● YOUR INSTRUCTIONS: Restate the records below word for word, and omit the images they hold.

● SUPPLIED INFORMATION:
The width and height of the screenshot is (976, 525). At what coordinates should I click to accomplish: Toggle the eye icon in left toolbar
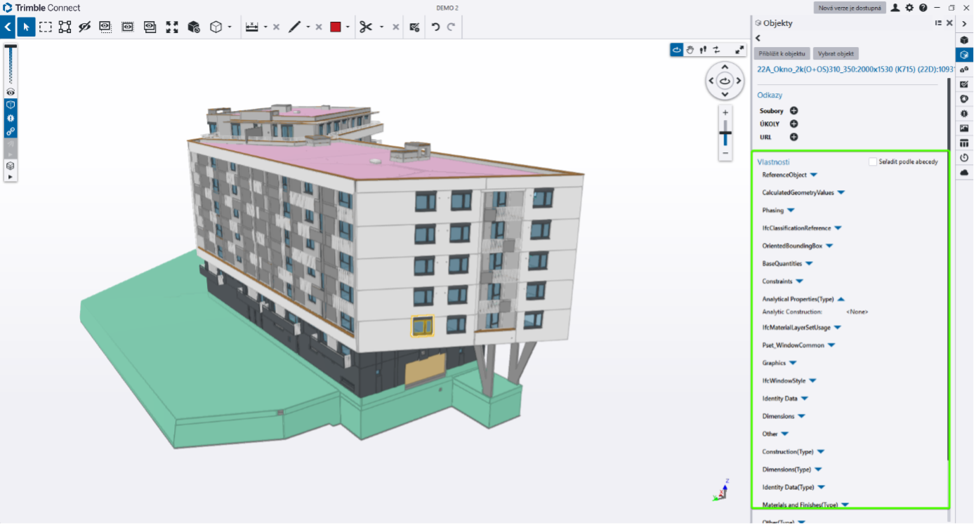pyautogui.click(x=11, y=92)
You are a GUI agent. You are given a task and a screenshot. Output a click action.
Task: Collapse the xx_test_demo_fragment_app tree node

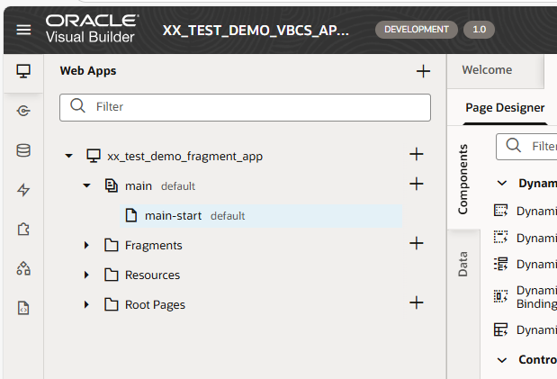click(68, 156)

● WORKED SOLUTION:
The width and height of the screenshot is (976, 525). At what coordinates should I click to accomplish: Toggle the eye icon in left toolbar
pyautogui.click(x=11, y=92)
You are a GUI agent. You are given a task and a screenshot. Output a click action.
Task: Collapse the xx_test_demo_fragment_app tree node

click(68, 156)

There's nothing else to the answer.